Submitted by Deacon Jim Krupka

Next in this series about the mysteries of the Rosary will be five articles on the Luminous Mysteries. Sometimes people see the Catholic Church as static and unchanging, with devotions frozen in time. Among the traditions is the Rosary. Tradition holds that St. Dominic (d. 1221) devised the Rosary as we know it. The structure of the Rosary evolved between the 12th and 15th centuries. By the 16th century, the form of the five-decade Rosary was in place. Also entrenched in tradition were three sets of mysteries: Joyful, Sorrowful and Glorious.
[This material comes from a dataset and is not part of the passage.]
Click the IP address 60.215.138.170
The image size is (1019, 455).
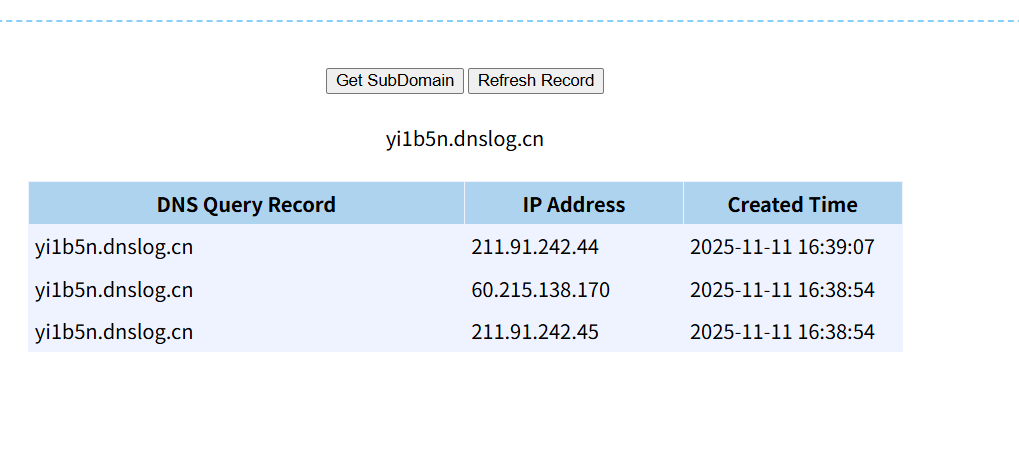click(541, 289)
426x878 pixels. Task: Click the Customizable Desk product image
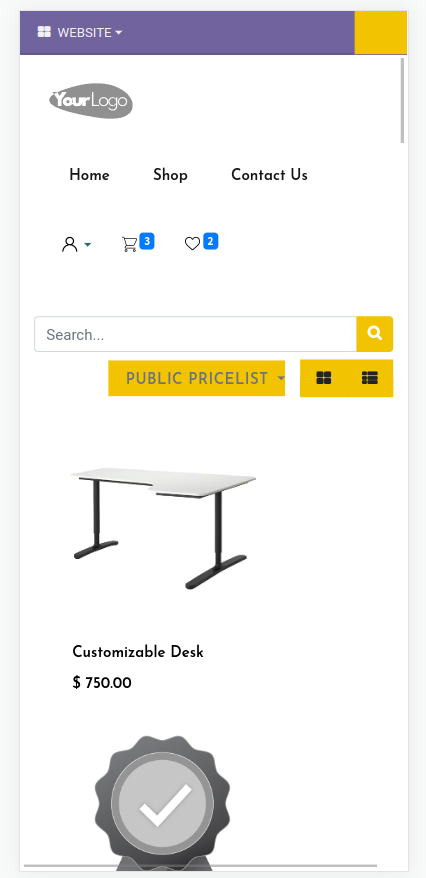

In our modern era, Archbishop Fulton Sheen said, “The Rosary is the book of the blind, where souls see and there enact the greatest drama of love the world has ever known; it is the book of the simple, which initiates them into mysteries and knowledge more satisfying than the education of other men; it is the book of the aged, whose eyes close upon the shadow of this world, and open on the substance of the next. The power of the Rosary is beyond description.” He was describing praying the Gospel through the Rosary through meditation on the mysteries.
The traditional devotion of the Rosary continues to evolve. In 2002, Pope John Paul II wrote his apostolic letter, Rosarium Virginis Mariae, announcing the addition of the Luminous Mysteries. He referred to them as the Mysteries of Light. The Luminous Mysteries are: 1. The Baptism of Jesus, 2. The Wedding at Cana. 3. Proclamation of the Kingdom, 4. Transfiguration, 5. Institution of the Eucharist. In meditating on the Luminous Mysteries, we focus on critical events during Jesus’ earthly ministry that give us a window into who he was. These are the only Rosary mysteries that focus on the public life of Jesus. Pope John Paul II said it is important to add these mysteries to the history of the Rosary because there was a gap between the childhood of Jesus that is meditated upon during the Joyful Mysteries and the suffering and death of Jesus that is meditated upon during the Sorrowful Mysteries. It is fitting to call these the “Mysteries of Light” because they cause us to pray on Gospel passages that reveal Jesus as human and divine. Exposed is the great mystery of faith of Jesus’ incarnation, leading to his gift of the kingdom and presence in the Eucharist.